Bitcoin’s fourth halving event enhances its scarcity, positioning it as a viable digital alternative to traditional value stores.
The crypto world witnessed the completion of Bitcoin’s fourth halving event, a significant economic procedure that took place at the 840,000th block. This process has drastically reduced the block reward from 6.25 BTC to 3.125 BTC, marking a pivotal moment in Bitcoin’s approach to managing its supply. This deliberate reduction in the rate at which new Bitcoins are created every four years is essential for fostering scarcity and enhancing its value over time.
Historically, Bitcoin’s protocol includes a feature that is akin to economic throttling, termed “halving,” which cuts the reward for mining new blocks in half. This method ensures that the total number of Bitcoin does not exceed 21 million, aiming to prevent inflation and positioning Bitcoin as a deflationary asset.
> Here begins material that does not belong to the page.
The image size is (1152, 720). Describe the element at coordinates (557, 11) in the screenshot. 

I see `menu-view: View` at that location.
The event occurs every 210,000 blocks, which roughly translates to a four-year interval. This predictable schedule underscores its rarity and supports its potential to act as a reliable store of value, rivalling traditional assets like gold and real estate.
Bitcoin as Digital Gold
The most recent halving emphasizes Bitcoin’s role as a digital counterpart to gold, offering a new era of liquidity and transferability that appeals to the modern investor. Over the past year, the value of Bitcoin has surged by 122%, significantly outpacing the growth of gold, which rose by 19%. As of 2024, Bitcoin’s year-to-date increase stands at an impressive 51%, compared to gold’s 15% rise, as per TradingView data.
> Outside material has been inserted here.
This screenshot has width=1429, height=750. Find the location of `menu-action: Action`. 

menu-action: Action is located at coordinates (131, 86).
BTC/USD 1-Week Chart Compared to Gold. Source: TradingView
Jonas Simanavicius, co-founder and CTO at Syntropy, emphasizes that the digital age demands assets that are not only secure but also readily transferable and decentralized. Bitcoin meets these criteria by combining robust computation with an extensive decentralized network. These features offer a myriad of advantages including instant transactions, immunity from geopolitical influences, and portability that surpass traditional store-of-value assets.
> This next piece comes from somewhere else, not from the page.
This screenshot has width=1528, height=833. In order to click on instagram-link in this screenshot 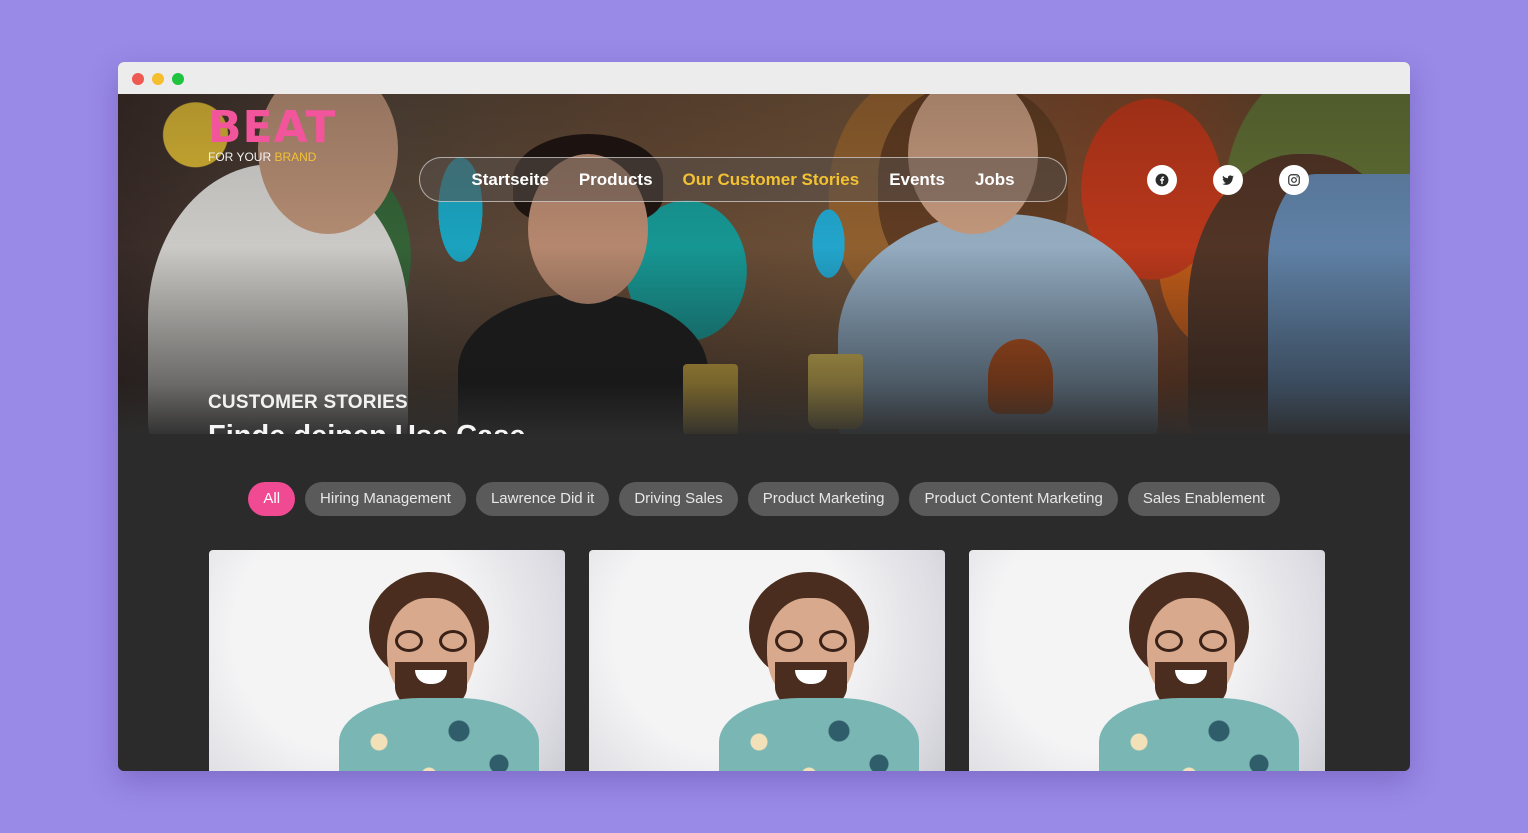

The programmed scarcity integral to Bitcoin’s design is what sets it apart from other traditional assets. While methods for extracting gold can evolve, making it potentially less scarce, Bitcoin’s supply cap is immutable. This fixed limit plays a crucial role in its appeal as an alternative to traditional stores of value. Lastly, as more investors and institutions recognize its security and the conveniences it offers, Bitcoin is increasingly seen as a viable and preferable alternative to conventional assets.